Copy out each line below in which the string "will" appears.

+++

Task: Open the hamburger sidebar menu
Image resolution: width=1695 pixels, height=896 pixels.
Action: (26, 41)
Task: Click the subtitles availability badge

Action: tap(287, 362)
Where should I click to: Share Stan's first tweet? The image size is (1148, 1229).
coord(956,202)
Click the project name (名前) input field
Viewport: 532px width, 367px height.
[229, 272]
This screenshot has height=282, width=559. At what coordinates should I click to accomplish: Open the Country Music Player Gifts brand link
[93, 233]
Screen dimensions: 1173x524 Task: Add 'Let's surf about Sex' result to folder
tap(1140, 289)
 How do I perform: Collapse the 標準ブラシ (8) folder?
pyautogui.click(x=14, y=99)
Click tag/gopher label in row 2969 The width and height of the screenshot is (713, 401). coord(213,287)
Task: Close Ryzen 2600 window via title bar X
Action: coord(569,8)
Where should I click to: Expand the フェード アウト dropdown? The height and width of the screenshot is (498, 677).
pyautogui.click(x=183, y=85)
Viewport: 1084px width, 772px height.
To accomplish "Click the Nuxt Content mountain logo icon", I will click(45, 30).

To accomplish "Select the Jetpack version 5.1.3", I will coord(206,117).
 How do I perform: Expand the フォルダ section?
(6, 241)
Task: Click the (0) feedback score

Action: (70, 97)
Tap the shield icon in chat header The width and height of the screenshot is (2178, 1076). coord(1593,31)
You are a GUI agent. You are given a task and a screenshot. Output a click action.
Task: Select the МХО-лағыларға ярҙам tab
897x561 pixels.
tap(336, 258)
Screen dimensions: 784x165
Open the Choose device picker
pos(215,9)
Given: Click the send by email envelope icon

+++

— Output for this exercise —
To accomplish "Click the Nuxt Content mountain logo icon", I will click(45, 30).
To accomplish "Select the Jetpack version 5.1.3", I will coord(206,117).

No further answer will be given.